While Johnson has been in the mayor’s office before, serving from 2005 until four years ago when Tom Ferguson defeated him, Hernando’s new leader said it has been an acclimation process in the first days for him and the new Board of Aldermen. The board met for the first time in a regular meeting on July 6.
“We’re all in a learning curve getting to know each other, which is important,” Johnson said. “I think the citizens elected us to work as a team on your behalf and that’s what we’re going to do.”
City officials will be attending the Mississippi Municipal League (MML) annual conference, set for July 26-28 at the Mississippi Coast Coliseum in Biloxi. Johnson said the conference will offer several opportunities to learn more about municipal government, but also will provide important contacts for future city needs.
“We’re going to meet people who are going to help our city,” Johnson said. “Those contacts have always been critical for our city. We need to know these people. All of these people can help us. I learned long ago that personal relationships are an important piece of the puzzle.”
Once they return from the MML conference, Johnson said the next important item on his agenda is setting the budget for the fiscal year starting Oct. 1, which he said is the biggest item that needs to be completed, since it charts Hernando’s course for the next year.
Johnson urged communication between residents and elected officials to help determine where priorities need to be made.
“The more people we talk to, the more information we get, the better decisions we can make,” Johnson explained. “We have lots of things that people want but the Board has to make some hard decisions and we can’t afford them all.”
Hernando expects to receive approximately $3.7 million in Coronavirus Aid, Relief and Economic Security, or CARES Act funding, Johnson said, and he is proposing the city put the money into an interest-bearing bank account, while state officials address whether to match the funds that the city would receive.
The mayor said the state match concept is being pushed at the legislative level by Lt. Gov. Delbert Hosemann. Meanwhile, Johnson wants to get together a set of priorities to plan how to spend the money, whether it’s the $3.7 million or a double amount, if the Legislature and Gov. Tate Reeves agrees to that.
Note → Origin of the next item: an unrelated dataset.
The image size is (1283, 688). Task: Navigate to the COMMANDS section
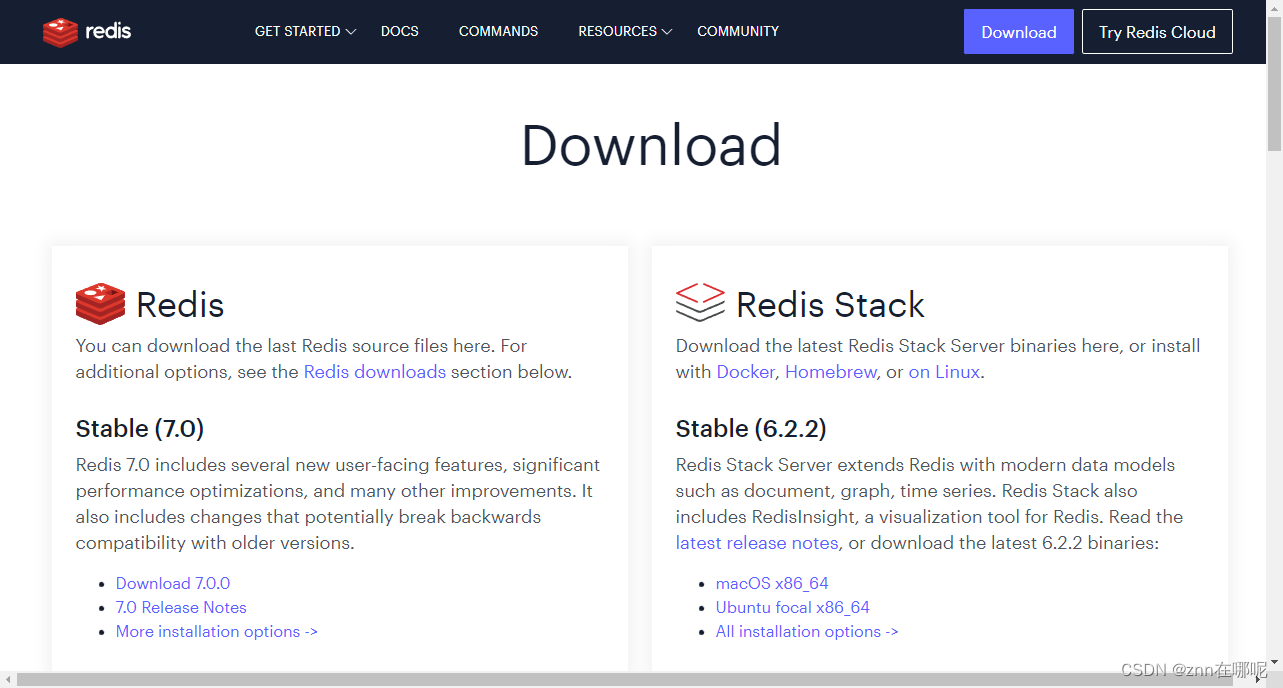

“That sounds like a lot of money but when you start building water and sewer, that’s not going to go very far. Please encourage your senators and representatives to vote for a bill that is going to help us get our money doubled at the local level,” Johnson urged business leaders.
Two upper-level appointments have been made by the new administration. One is the naming of Steven Pittman as new city attorney and the other is the hiring of Pam Pyle as new city clerk.
Pittman is part of a Hernando law firm and Pyle is leaving a position as Southaven deputy city clerk to take the new position in Hernando, where she lives, starting on Monday, July 19.
Two other items Johnson touched on at the breakfast were about roads: the new McIngvale Road exit, and the McIngvale Road Extended road project.
The interstate exit off I-269 should become “the most valuable exit for business in the entire Memphis metro area,” he said. The nearly $8 million project is in its final phases.
The McIngvale Extended road project should be done in October, so Hernando Hills Elementary School traffic will remain at its traditional flow until the extension is completed. At that time, traffic access to the school will flip to the new street.